Hi Harish/Group Members,

Please go through the below link.You can see other openings as well.Let me know if your skills matching with any of these open positions.I can further discuss with the job poster.

applicanttrackingsystem.co/Careers/ANVAYA-ANALYTICS-LAB-PTY-LTD-

Also, can you pls tell me how can I PM or contact other members? I want to be part of the wat'sapp group.


----------



## rameshkd (Aug 26, 2011)

Bangalore to Melb, 11th Feb(with family). PM me if anyone travelling around the same date and interested to form a company


----------



## R.P.G (May 29, 2015)

rameshkd said:


> Bangalore to Melb, 11th Feb(with family).
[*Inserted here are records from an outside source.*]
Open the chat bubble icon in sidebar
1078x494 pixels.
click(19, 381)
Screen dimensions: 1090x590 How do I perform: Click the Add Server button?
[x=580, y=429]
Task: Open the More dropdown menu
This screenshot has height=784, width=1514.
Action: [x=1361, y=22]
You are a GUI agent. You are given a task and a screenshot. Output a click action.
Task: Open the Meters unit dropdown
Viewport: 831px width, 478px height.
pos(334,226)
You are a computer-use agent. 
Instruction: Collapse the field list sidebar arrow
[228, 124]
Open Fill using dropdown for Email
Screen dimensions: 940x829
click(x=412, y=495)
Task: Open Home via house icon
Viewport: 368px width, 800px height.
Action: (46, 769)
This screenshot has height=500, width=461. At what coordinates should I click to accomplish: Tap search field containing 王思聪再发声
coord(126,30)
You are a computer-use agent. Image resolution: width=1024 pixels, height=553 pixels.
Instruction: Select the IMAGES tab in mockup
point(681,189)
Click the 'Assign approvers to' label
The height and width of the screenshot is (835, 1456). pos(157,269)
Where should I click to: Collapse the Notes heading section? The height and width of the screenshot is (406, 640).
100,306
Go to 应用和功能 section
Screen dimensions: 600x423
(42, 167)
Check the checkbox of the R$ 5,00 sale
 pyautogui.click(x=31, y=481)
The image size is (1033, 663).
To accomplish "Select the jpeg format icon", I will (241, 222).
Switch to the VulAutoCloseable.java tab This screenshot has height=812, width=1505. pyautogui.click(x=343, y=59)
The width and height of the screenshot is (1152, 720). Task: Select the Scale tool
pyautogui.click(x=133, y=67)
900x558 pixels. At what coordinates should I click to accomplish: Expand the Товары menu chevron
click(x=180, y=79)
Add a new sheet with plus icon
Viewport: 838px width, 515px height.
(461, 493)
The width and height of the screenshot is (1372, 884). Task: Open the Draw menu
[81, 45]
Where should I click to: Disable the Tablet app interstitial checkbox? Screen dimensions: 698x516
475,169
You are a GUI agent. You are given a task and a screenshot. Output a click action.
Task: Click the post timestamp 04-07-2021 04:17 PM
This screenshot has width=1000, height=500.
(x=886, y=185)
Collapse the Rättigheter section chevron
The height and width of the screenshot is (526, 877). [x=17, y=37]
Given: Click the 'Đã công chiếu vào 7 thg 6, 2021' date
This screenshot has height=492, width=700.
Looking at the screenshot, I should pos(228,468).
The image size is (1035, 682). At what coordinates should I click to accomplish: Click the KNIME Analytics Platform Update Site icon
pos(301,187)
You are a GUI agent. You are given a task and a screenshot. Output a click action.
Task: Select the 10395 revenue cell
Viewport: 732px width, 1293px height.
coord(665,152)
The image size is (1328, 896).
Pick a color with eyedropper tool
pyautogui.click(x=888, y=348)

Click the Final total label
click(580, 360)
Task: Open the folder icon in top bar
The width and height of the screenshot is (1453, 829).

PM me if anyone travelling around the same date and interested to form a company


do you have job in hand?


----------



## pravs42187 (Oct 24, 2015)

Anyone in this thread with IT DataWarehousing experience of 7-10 years moving to Australia in near future?


----------



## pravs42187 (Oct 24, 2015)

rameshkd said:


> Bangalore to Melb, 11th Feb(with family). PM me if anyone travelling around the same date and interested to form a company


Hi Ramesh,
Are you planning to move permanently or it's just a visit and you will come back?Also, have you got any offer or you will go there and search.For accommodation, have you booked any, Can you please suggest?


----------